--- SOURCE MATERIAL ---

-------

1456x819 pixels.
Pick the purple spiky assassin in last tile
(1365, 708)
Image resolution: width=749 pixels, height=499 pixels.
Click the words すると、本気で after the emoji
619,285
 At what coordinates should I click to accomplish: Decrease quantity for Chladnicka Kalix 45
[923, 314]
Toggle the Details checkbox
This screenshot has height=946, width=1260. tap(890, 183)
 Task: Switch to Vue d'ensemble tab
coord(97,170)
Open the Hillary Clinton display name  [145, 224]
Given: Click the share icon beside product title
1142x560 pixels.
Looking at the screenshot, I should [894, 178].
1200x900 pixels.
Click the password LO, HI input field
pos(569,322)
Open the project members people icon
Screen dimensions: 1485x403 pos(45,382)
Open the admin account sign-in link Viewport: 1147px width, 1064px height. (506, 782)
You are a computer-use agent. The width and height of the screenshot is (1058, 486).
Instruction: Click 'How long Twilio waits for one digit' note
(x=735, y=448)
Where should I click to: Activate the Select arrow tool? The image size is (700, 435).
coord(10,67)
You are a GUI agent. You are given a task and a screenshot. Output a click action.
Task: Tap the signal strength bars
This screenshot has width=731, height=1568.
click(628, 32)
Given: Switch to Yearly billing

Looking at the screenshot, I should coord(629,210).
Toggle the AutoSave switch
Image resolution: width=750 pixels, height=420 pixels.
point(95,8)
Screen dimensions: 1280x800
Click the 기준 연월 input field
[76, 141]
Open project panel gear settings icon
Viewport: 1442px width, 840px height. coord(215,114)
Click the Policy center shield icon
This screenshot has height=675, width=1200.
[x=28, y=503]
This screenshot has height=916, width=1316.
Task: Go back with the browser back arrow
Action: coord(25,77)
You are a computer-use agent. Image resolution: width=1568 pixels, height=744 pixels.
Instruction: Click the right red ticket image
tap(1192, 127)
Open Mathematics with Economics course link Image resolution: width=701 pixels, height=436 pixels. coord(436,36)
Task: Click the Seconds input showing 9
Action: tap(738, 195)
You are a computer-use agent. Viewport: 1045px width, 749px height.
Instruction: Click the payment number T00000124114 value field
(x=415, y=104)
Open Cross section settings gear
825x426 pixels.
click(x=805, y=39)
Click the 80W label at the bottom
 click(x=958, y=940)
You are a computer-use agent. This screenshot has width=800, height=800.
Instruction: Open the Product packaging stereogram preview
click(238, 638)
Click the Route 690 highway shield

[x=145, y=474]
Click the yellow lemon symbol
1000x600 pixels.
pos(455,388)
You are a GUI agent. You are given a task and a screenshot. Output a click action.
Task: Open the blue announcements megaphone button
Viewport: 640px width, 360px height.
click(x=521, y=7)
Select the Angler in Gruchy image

-------

Using the data above, print exactly the lines from the line that contains "Given: Click the" through the line that contains "Open the admin", with both included.

Given: Click the share icon beside product title
1142x560 pixels.
Looking at the screenshot, I should [894, 178].
1200x900 pixels.
Click the password LO, HI input field
pos(569,322)
Open the project members people icon
Screen dimensions: 1485x403 pos(45,382)
Open the admin account sign-in link Viewport: 1147px width, 1064px height. (506, 782)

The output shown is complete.